After Frank Nappi, an Oceanside High School literature teacher for 29 years, wrote “The Legend of Mickey Tussler,” a novel set in the late 1940s, about an autistic farm boy with a strong pitching arm who makes it to the major leagues, people asked Nappi about a sequel. “I told them, ‘Eh, I’m not sure,’” he said, “but then there was the second one.” After that, there was a third and, before long, a TV movie. Now a song is in the works.
On Sept. 15, MP Music House will release a country music tune based on Nappi’s series. The track, called “Buckle Up and Dig In,” came about after Frank and his wife, Julia, also an OHS teacher, ran through their Massapequa neighborhood one day.
They stopped to talk to their neighbor Tom Petrone, a co-president at MP Music House, a songwriting and music publishing business. When he learned about the Mickey Tussler series, he told Nappi he wanted to turn it into a single.
Petrone said he was drawn to the success of Nappi’s books.
MP Music House provided the Herald with a pre-release copy of the song, and the track’s emotional country vocals tell the Mickey Tussler story with guitar flourishes that evoke well-known country-rock acts like the Eagles and Neil Young. The song is catchy, and this reporter has struggled to get it out of his head since first hearing it.
Nappi said he thinks the story works well as a country song. “The kid starts off on a farm somewhere, with meager beginnings… A little bit of baseball in there helps, too,” he said. Petrone explained that he had a number of classic baseball songs in mind when he wrote “Buckle Up and Dig In,” including Credence Clearwater Revival’s “Centerfield.”

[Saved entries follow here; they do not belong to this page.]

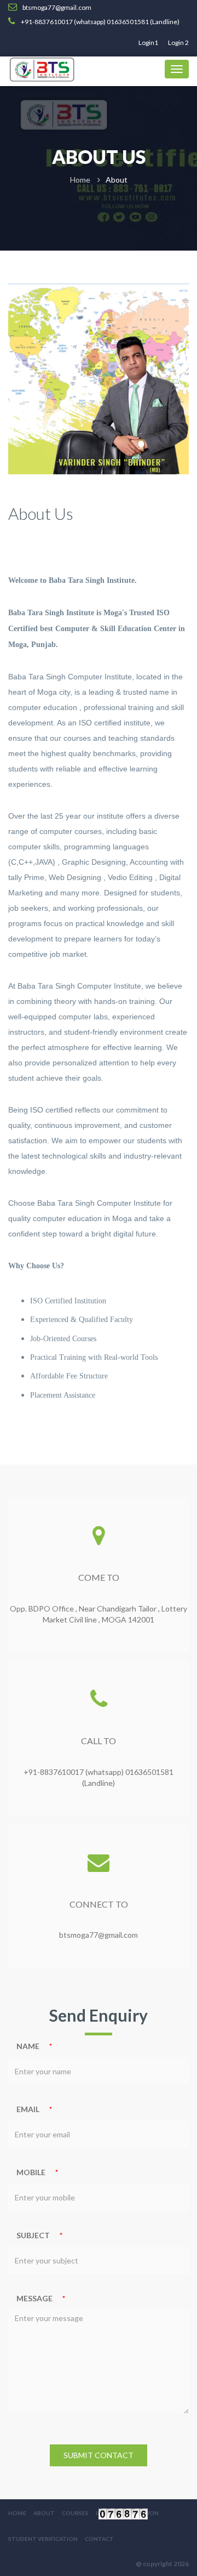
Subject (33, 2235)
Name (27, 2046)
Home (80, 179)
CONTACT (99, 2538)
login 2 (178, 42)
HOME (17, 2513)
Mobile (30, 2172)
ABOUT (44, 2513)
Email (27, 2109)
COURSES (75, 2513)
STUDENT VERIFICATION (43, 2538)
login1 (148, 42)
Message (34, 2298)
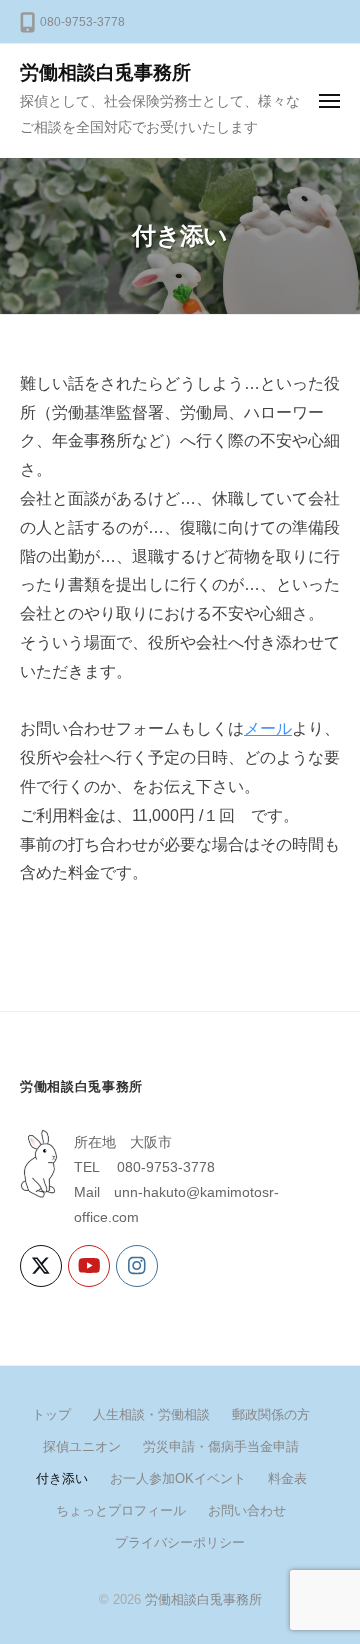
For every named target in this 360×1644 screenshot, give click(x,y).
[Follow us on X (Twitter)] (41, 1266)
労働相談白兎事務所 (105, 72)
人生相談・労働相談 (151, 1414)
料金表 (287, 1478)
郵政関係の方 (271, 1414)
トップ (51, 1414)
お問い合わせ (247, 1510)
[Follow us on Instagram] (137, 1266)
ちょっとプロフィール (121, 1510)
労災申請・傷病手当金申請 (221, 1446)
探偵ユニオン (82, 1446)
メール (268, 728)
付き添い (62, 1478)
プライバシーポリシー (180, 1542)
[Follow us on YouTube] (89, 1266)
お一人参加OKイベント (178, 1478)
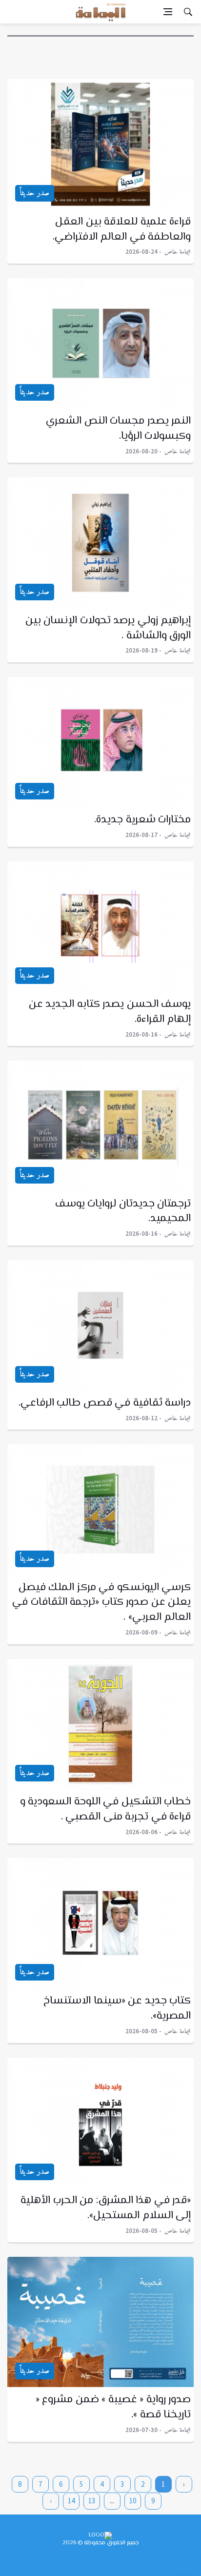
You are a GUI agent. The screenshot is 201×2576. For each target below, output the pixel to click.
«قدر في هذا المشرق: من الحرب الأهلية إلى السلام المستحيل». (105, 2208)
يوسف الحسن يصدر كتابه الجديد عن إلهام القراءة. (110, 1012)
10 (132, 2500)
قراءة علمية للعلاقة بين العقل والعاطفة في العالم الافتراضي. (122, 229)
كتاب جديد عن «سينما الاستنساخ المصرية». (117, 2008)
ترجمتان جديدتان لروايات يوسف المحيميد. (123, 1211)
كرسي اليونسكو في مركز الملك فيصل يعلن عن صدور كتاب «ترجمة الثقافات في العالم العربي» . (101, 1602)
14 (71, 2500)
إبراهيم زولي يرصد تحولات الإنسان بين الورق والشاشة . (108, 628)
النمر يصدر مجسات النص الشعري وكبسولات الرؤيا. (118, 429)
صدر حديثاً (34, 193)
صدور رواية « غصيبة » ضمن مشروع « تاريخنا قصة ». (113, 2407)
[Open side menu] (167, 11)
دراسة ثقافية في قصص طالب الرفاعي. (105, 1403)
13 (91, 2500)
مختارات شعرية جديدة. (142, 820)
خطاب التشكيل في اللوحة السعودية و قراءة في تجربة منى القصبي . (105, 1809)
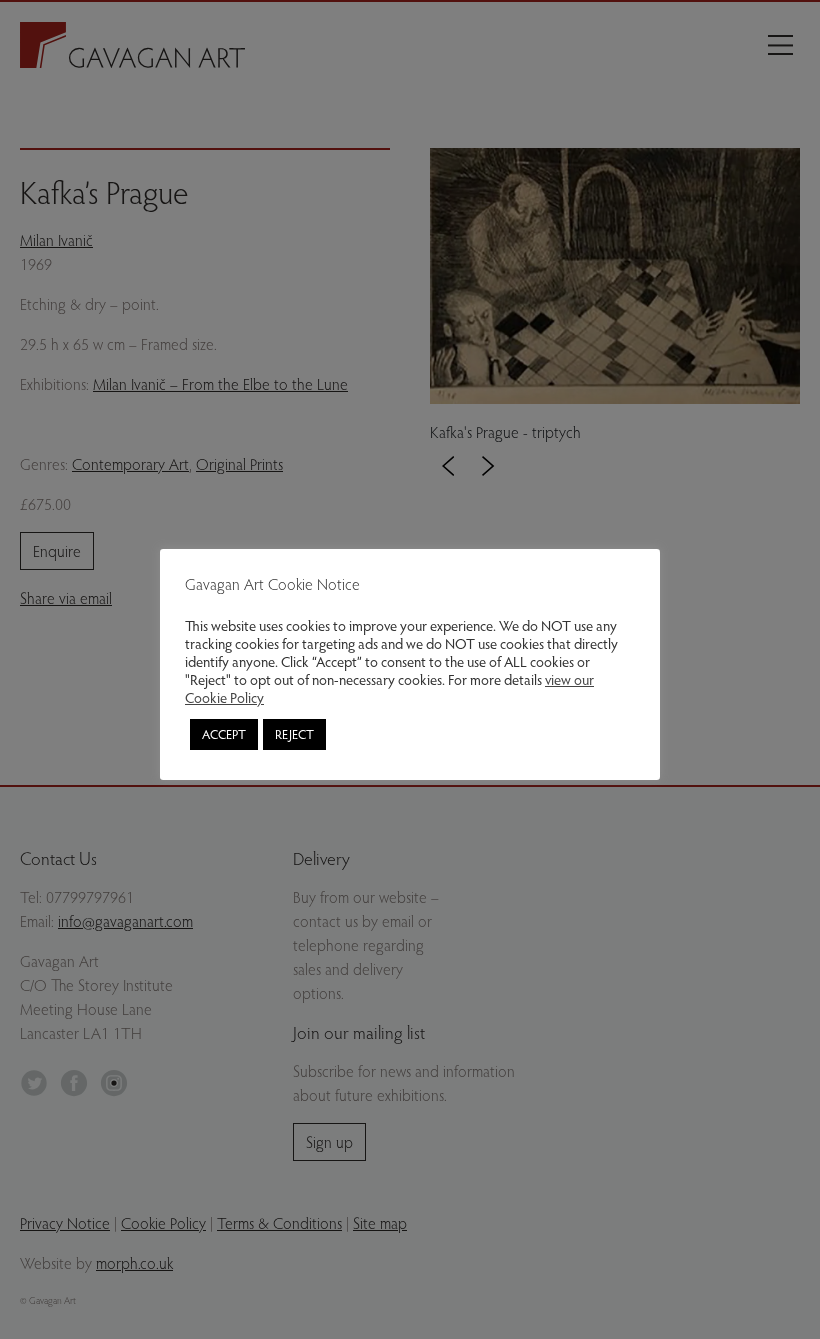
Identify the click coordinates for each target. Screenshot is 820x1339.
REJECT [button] (294, 734)
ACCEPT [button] (224, 734)
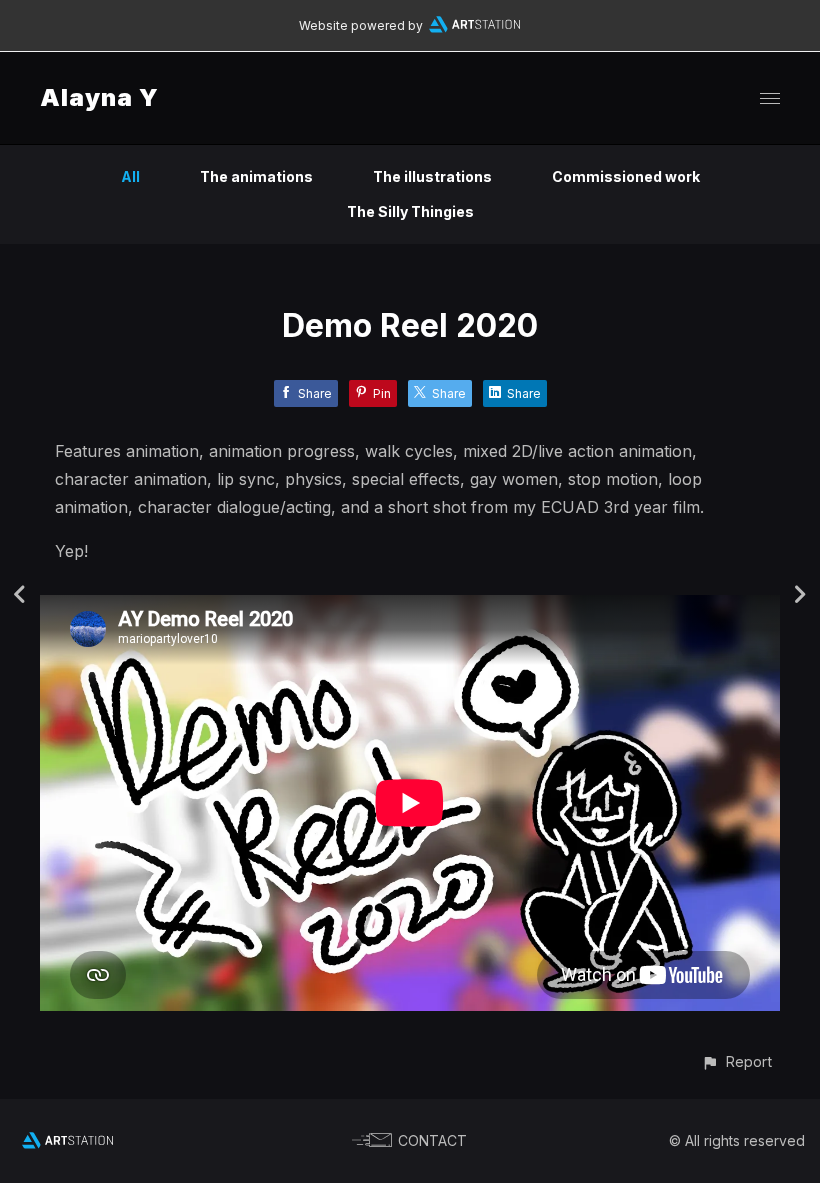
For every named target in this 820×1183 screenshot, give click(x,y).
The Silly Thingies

Beyond baseball, Nappi said that his story embodies a wholesomeness that country music often espouses. “Autistic people are amazingly pure of heart,” he said. “There’s no pretention at all, they just are who they are.”
“They wanted it to be upbeat,” he said of the song’s producers. “They said they didn’t want it to be this woe-is-me type thing.”
The feedback Nappi received from the autism community about his novels was overwhelmingly positive, with many saying that it was rare to find stories about autistic people who succeed rather than just survive the challenges of their condition.
Nappi said his experiences at OHS, particularly with the Best Buddies program — a club pairing high schoolers with special-needs peers — had helped him develop his Mickey Tussler books. He recalled the stories of one student he knew who could spin a ball on his finger for hours — “better than the [Harlem] Globetrotters,” he said.
Nappi added that sports could be a natural avenue for autistic people to succeed, given that they often have immense capacities for focus and repetition, which essentially constitutes practice. Most of their struggles involve social interaction, he said.
In a speech he gave at an OHS Hall of Fame ceremony, he responded to someone who called his book implausible because the critic didn’t think an autistic person could play at the professional level.
“I totally disagree,” he responded. “I believe at some point you will see someone announce that they’re on the spectrum, and you would never know, unless you sat with them long enough in a social situation. But if you saw the person play, you’d never know if they had a difficulty.”
Nappi said that as a writing teacher, he often tells his students to “let the characters take you where they want to go.”
He added, “When I wrote the first book, I never imagined that this is where Mickey would go.”
Nappi’s roles as teacher and writer often feed each other. “I’ve been leading the double life for about 15 years,” he said. “Being good at one makes you better at the other. It works both ways.”
As a teacher, he said, “You get instant credibility when your kids find out that you’ve written something that’s been published.
“When I teach about the nuances of writing,” he added, “it’s easy because I can refer to what I’ve done, and they can see, ‘Oh, he did that and it works.’ It’s changed the dynamic in my classroom.”
For his next work, Nappi said, he’s working on a prequel to his Mickey Tussler series, at the suggestion of someone at Disney, who said they might be interested in adapting it.